Lawmakers could also make changes to state income taxes to help wage earners avoid paying more in state taxes because of the elimination of personal exemptions in the federal code, which affects the income reported on state returns.

The $80 million would come to the state if lawmakers don't give small businesses the same 20 percent tax break offered under the new $1.5 trillion GOP plan passed by Congress last month.

Other options, presented Thursday to the Executive Appropriations Committee by Utah State Tax Commission Chairman John Valentine, are giving the break to just small businesses that itemize deductions or extending it to those that don't, too.

Providing the 20 percent federal tax break to all small businesses that have what's known as qualified business income would reduce the amount of additional state income tax revenue expected next year to $25 million.

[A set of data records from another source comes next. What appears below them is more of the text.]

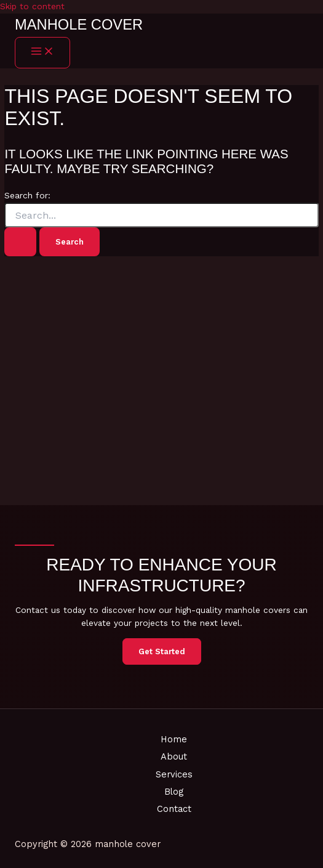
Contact (174, 809)
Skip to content (32, 6)
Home (173, 739)
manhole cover (79, 25)
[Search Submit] (20, 241)
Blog (173, 792)
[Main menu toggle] (42, 52)
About (173, 756)
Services (174, 774)
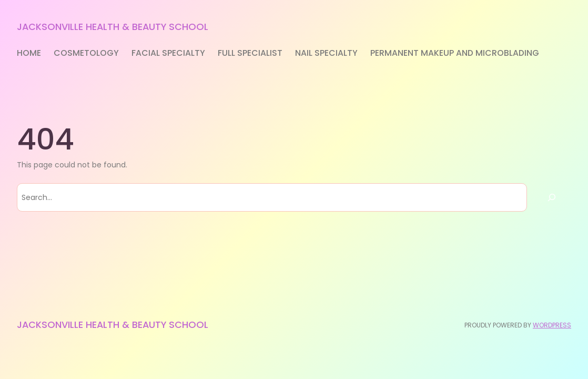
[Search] (552, 197)
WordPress (552, 325)
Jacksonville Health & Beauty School (113, 26)
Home (29, 53)
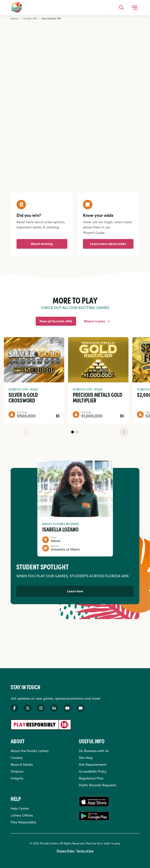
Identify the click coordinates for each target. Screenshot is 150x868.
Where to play (94, 321)
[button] (72, 432)
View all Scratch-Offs (56, 321)
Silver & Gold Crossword (23, 397)
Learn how (75, 591)
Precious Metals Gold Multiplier (97, 397)
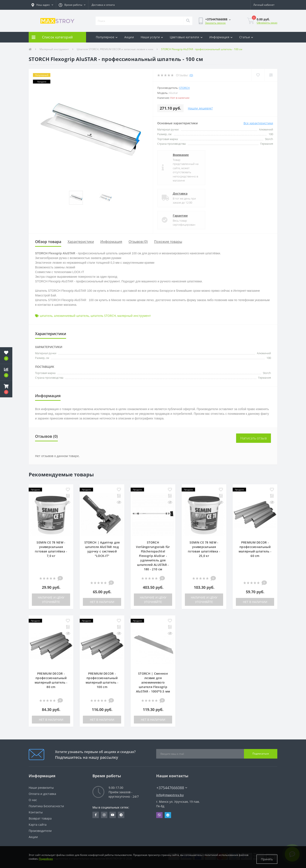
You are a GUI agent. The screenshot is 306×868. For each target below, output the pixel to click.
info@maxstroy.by (170, 795)
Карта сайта (37, 825)
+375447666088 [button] (172, 788)
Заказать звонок (215, 23)
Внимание (181, 155)
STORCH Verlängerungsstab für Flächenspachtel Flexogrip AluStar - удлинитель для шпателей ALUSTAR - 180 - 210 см (153, 556)
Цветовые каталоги (186, 37)
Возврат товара (40, 818)
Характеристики (81, 242)
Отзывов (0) (138, 242)
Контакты (36, 812)
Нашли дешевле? (200, 108)
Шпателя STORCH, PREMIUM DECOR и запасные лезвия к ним (115, 49)
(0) (191, 75)
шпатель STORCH (103, 316)
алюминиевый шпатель (71, 316)
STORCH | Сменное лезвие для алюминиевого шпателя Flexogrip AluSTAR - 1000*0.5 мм (153, 682)
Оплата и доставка (42, 794)
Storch (184, 88)
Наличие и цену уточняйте (51, 599)
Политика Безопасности (46, 806)
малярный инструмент (134, 316)
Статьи (246, 37)
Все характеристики (258, 123)
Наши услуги (152, 37)
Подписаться (261, 753)
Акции (129, 37)
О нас (33, 800)
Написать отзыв (253, 438)
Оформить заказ (267, 23)
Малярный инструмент (54, 49)
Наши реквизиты (41, 787)
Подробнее (46, 861)
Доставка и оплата (103, 5)
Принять (267, 859)
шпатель (46, 316)
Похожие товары (168, 242)
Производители (40, 831)
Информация (221, 37)
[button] (42, 5)
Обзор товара (48, 242)
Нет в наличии (102, 602)
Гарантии (180, 216)
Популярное (106, 37)
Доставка (180, 193)
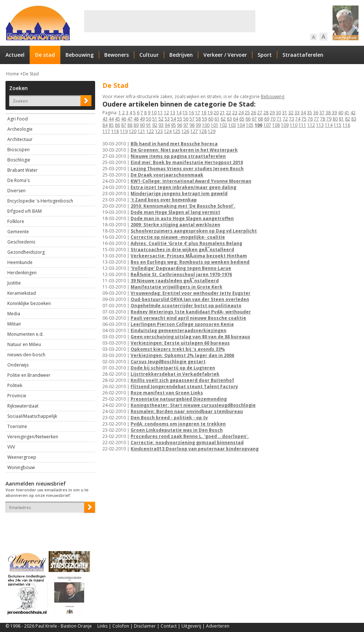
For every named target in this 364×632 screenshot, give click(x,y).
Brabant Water (22, 170)
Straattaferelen (303, 55)
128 (203, 131)
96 (180, 125)
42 (353, 112)
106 (258, 125)
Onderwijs (18, 365)
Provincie (17, 395)
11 (160, 112)
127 (194, 131)
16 (191, 112)
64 (236, 119)
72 (285, 119)
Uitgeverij (191, 626)
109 (285, 125)
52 (161, 119)
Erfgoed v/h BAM (25, 211)
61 (217, 119)
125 (176, 131)
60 (211, 119)
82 (348, 119)
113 (320, 125)
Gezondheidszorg (26, 252)
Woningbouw (21, 467)
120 (132, 131)
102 (223, 125)
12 (166, 112)
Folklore (16, 221)
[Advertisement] (170, 21)
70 (273, 119)
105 (249, 125)
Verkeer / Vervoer (225, 55)
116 (346, 125)
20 (216, 112)
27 (260, 112)
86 (117, 125)
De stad (45, 55)
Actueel (15, 55)
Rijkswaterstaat (23, 406)
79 (329, 119)
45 (117, 119)
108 (276, 125)
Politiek (15, 385)
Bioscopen (18, 149)
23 (235, 112)
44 (111, 119)
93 (161, 125)
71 (279, 119)
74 (298, 119)
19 (210, 112)
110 (293, 125)
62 (223, 119)
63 (229, 119)
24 (241, 112)
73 (292, 119)
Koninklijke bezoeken (29, 303)
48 (136, 119)
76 (310, 119)
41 (347, 112)
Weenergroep (22, 457)
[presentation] (48, 525)
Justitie (14, 283)
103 (232, 125)
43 (105, 119)
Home (12, 74)
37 (322, 112)
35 (309, 112)
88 (130, 125)
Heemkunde (20, 262)
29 (272, 112)
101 (214, 125)
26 (254, 112)
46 (124, 119)
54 (173, 119)
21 (222, 112)
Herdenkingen (22, 272)
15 (185, 112)
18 (204, 112)
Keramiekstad (22, 293)
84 (105, 125)
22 (229, 112)
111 (302, 125)
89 (136, 125)
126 (185, 131)
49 (142, 119)
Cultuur (149, 55)
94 (167, 125)
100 (206, 125)
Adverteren (218, 626)
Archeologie (20, 129)
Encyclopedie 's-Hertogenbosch (40, 201)
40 (341, 112)
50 (149, 119)
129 (211, 131)
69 (267, 119)
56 (186, 119)
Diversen (16, 190)
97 (186, 125)
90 (142, 125)
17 (198, 112)
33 (297, 112)
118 (115, 131)
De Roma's (18, 180)
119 (124, 131)
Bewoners (116, 55)
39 (334, 112)
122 (150, 131)
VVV (11, 447)
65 (242, 119)
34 (303, 112)
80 (335, 119)
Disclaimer (145, 626)
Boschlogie (19, 160)
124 (168, 131)
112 (311, 125)
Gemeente (18, 231)
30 (278, 112)
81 (341, 119)
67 (254, 119)
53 (167, 119)
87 (124, 125)
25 (247, 112)
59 (204, 119)
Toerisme (17, 426)
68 (260, 119)
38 (328, 112)
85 (111, 125)
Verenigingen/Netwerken (33, 436)
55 (180, 119)
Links (102, 626)
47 (130, 119)
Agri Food (18, 119)
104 (241, 125)
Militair (14, 324)
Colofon (121, 626)
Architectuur (20, 139)
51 (155, 119)
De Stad (31, 74)
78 (323, 119)
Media (14, 313)
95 (173, 125)
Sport (264, 55)
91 (149, 125)
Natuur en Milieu (24, 344)
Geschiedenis (21, 242)
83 (354, 119)
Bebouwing (79, 55)
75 (304, 119)
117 (106, 131)
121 (141, 131)
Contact (169, 626)
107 (267, 125)
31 (285, 112)
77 (316, 119)
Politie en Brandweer (29, 375)
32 (291, 112)
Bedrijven (181, 55)
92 (155, 125)
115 (337, 125)
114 (329, 125)
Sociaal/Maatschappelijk (32, 416)
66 (248, 119)
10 (154, 112)
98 (192, 125)
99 (198, 125)
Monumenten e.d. (25, 334)
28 (266, 112)
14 (179, 112)
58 (198, 119)
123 (159, 131)
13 (173, 112)
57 (192, 119)
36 (316, 112)
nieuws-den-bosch (26, 354)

Niederhauser doesn't see a need for the state to provide the tax break.

He said offering it to sole proprietorships and others that don't file corporate returns would not be fair to companies that do file corporate returns since in Utah, both individual and corporate tax rates are the same.

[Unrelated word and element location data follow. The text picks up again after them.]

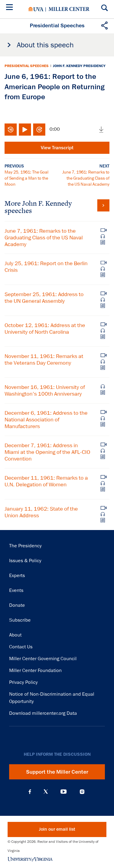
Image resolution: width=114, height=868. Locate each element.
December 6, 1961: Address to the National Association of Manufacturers (46, 420)
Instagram (82, 792)
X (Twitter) (46, 792)
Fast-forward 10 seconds (39, 129)
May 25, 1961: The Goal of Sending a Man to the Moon (26, 178)
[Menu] (10, 8)
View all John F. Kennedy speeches (103, 206)
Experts (17, 576)
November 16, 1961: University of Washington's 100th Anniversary (45, 391)
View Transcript (57, 148)
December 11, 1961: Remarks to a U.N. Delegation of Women (46, 481)
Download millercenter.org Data (43, 713)
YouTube (63, 792)
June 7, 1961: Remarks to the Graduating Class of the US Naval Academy (86, 178)
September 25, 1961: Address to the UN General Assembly (44, 298)
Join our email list (57, 829)
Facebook (30, 792)
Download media (101, 129)
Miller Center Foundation (35, 671)
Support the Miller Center (57, 772)
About (15, 635)
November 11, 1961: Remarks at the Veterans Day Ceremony (44, 360)
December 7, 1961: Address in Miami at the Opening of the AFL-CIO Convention (48, 452)
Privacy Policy (23, 682)
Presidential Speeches (27, 66)
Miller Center (69, 9)
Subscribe (20, 620)
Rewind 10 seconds (11, 129)
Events (16, 590)
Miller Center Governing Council (43, 659)
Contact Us (21, 647)
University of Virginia (36, 9)
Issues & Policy (25, 561)
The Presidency (25, 546)
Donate (17, 605)
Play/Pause (25, 129)
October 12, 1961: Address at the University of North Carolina (45, 329)
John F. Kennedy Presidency (79, 66)
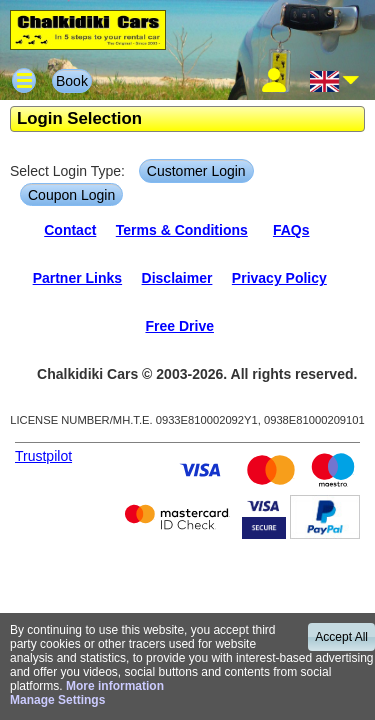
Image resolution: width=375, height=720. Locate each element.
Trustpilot (43, 456)
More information (115, 686)
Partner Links (77, 278)
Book (72, 81)
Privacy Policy (279, 278)
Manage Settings (57, 700)
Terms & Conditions (182, 230)
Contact (70, 230)
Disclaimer (177, 278)
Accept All (341, 637)
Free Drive (179, 326)
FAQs (291, 230)
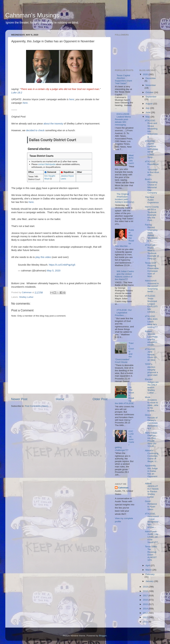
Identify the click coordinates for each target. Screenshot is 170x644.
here (72, 99)
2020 (146, 74)
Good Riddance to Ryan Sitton (151, 505)
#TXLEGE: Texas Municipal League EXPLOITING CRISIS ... (151, 304)
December (151, 78)
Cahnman (123, 488)
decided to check (35, 130)
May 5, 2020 (54, 270)
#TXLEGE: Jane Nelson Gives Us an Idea (151, 354)
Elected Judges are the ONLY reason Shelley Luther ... (152, 386)
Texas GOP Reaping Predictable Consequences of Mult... (152, 270)
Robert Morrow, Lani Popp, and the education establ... (152, 338)
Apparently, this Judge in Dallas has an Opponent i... (151, 472)
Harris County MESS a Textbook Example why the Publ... (152, 214)
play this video (43, 257)
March (149, 570)
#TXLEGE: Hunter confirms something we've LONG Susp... (151, 149)
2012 (146, 617)
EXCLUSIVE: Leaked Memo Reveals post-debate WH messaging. (123, 119)
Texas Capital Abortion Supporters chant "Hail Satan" (124, 80)
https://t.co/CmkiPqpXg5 (62, 265)
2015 (146, 604)
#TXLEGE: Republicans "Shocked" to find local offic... (152, 168)
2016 (146, 600)
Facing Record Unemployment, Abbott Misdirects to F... (151, 233)
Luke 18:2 (16, 92)
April (148, 566)
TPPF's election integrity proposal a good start (152, 370)
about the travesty (53, 124)
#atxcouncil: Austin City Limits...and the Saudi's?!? (152, 537)
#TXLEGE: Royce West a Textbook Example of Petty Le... (152, 252)
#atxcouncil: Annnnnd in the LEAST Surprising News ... (152, 286)
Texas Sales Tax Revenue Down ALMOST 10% (151, 553)
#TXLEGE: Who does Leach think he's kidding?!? (151, 322)
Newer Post (19, 399)
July (148, 108)
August (149, 104)
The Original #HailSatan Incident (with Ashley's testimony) (124, 198)
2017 (146, 596)
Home (60, 399)
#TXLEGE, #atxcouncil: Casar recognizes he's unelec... (152, 520)
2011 (146, 622)
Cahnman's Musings (32, 15)
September (151, 97)
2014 (146, 608)
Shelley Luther (26, 297)
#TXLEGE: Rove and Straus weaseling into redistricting (151, 128)
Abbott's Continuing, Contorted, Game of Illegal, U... (152, 456)
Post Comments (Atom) (36, 406)
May (148, 117)
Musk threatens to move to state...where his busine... (152, 404)
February (150, 574)
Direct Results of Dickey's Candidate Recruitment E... (151, 422)
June (148, 112)
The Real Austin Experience (152, 200)
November (151, 85)
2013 (146, 613)
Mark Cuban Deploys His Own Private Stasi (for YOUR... (151, 440)
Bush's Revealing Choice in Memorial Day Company (151, 186)
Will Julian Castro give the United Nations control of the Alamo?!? (124, 275)
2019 (146, 587)
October (150, 92)
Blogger (103, 636)
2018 (146, 591)
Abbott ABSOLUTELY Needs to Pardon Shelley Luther (152, 490)
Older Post (100, 399)
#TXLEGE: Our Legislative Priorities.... (123, 312)
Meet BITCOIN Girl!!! (131, 159)
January (150, 581)
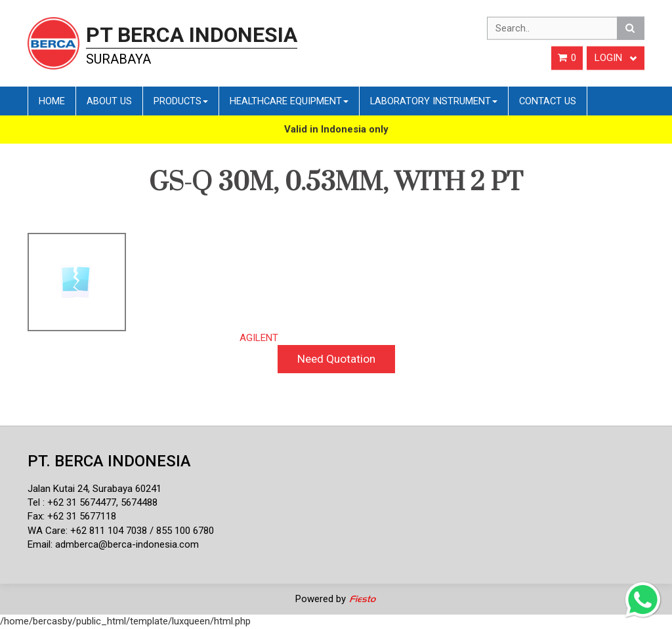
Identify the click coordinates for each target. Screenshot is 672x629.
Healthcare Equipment (289, 101)
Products (180, 101)
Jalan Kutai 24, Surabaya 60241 (94, 489)
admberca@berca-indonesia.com (127, 544)
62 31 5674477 (85, 502)
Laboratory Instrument (434, 101)
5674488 (139, 502)
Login (616, 58)
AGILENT (259, 338)
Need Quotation (336, 359)
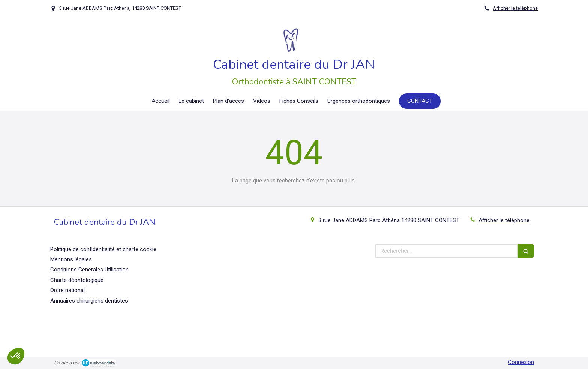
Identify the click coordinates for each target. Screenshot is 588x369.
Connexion (521, 362)
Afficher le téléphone (515, 8)
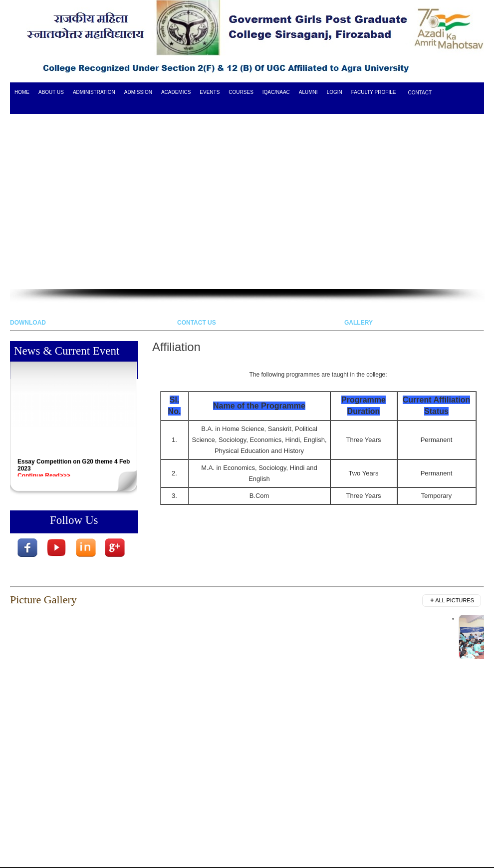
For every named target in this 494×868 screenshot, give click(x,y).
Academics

"In Utah, we already have parity," Niederhauser said. The tax break was included in the federal tax plan passed by Congress, he said, because corporate tax rates were also being lowered.

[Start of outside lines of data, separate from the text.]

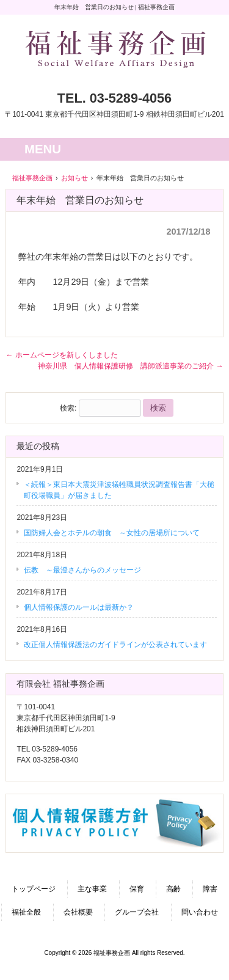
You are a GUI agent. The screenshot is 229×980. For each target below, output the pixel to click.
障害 (210, 889)
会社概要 (78, 912)
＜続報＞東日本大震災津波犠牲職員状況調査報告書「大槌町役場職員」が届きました (119, 490)
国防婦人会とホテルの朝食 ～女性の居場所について (112, 533)
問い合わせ (200, 912)
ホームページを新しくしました (61, 355)
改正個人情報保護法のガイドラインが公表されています (115, 645)
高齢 (173, 889)
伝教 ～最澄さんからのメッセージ (82, 570)
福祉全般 (26, 912)
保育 (137, 889)
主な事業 (92, 889)
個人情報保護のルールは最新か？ (79, 607)
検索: (68, 408)
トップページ (34, 889)
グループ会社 (137, 912)
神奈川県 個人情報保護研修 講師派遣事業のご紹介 (130, 366)
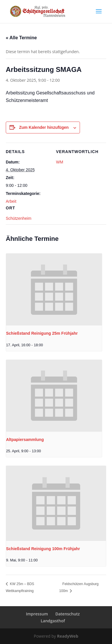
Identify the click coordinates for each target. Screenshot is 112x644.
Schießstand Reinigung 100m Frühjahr (43, 549)
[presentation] (54, 289)
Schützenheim (18, 218)
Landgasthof (53, 621)
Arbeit (11, 201)
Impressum (37, 614)
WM (59, 162)
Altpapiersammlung (25, 440)
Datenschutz (68, 614)
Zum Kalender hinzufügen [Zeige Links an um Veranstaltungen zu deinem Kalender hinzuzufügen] (44, 127)
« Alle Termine (21, 38)
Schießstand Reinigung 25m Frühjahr (42, 333)
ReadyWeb (68, 636)
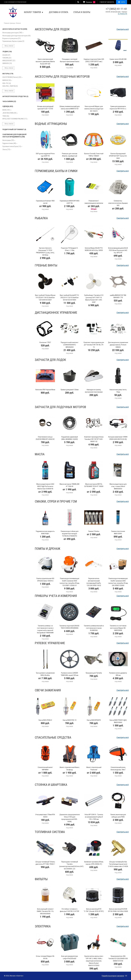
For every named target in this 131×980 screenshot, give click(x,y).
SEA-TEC (6, 83)
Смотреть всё (123, 29)
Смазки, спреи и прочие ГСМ (56, 501)
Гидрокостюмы (9, 143)
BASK (6, 110)
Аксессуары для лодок (12, 32)
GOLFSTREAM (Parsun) (12, 77)
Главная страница (10, 23)
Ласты (6, 150)
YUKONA (7, 58)
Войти (121, 2)
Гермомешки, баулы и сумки (13, 41)
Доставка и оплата (58, 12)
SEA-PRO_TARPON (10, 86)
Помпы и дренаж (47, 549)
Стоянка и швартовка (51, 784)
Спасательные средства (53, 737)
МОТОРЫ (8, 73)
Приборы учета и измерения (56, 596)
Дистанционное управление (56, 312)
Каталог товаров (34, 12)
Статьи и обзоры (82, 12)
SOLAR (6, 55)
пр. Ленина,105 (123, 14)
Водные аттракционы (11, 38)
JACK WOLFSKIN (9, 113)
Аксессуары (8, 140)
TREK (6, 116)
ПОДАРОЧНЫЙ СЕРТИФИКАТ (14, 129)
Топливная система (50, 832)
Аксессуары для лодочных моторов (16, 36)
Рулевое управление (50, 643)
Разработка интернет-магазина (113, 976)
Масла (40, 454)
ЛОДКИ (7, 51)
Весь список (8, 46)
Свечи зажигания (48, 690)
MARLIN (6, 80)
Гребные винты (46, 265)
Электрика (43, 926)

Senate Majority Whip Stuart Adams, R-Layton, said Utah taxpayers need to know they likely will still pay less overall in taxes in 2019, thanks to the size of the federal tax cuts.

"I wouldn't want anyone to think their overall tax payment went up," Adams said.

House members also have a lot to talk about when it comes to dealing with the effects of the new federal tax changes.

"We're discussing and evaluating all the options," House Majority Leader Brad Wilson, R-Kaysville, said, which include everything from tucking away the cash in the state's Rainy Day Fund to using it for schools.

He said reducing the income tax rate "makes some sense" in helping offset the impact on taxpayers. A Tax Commission analysis found that a married taxpayer with three children making $70,000 would pay an extra $233 in state taxes next year.

"It’s a unique opportunity and a challenge," Wilson said. "At the end of the day these are taxpayer dollars, so whatever we do with them has to make a lot of sense and be good policy. It’s not our money."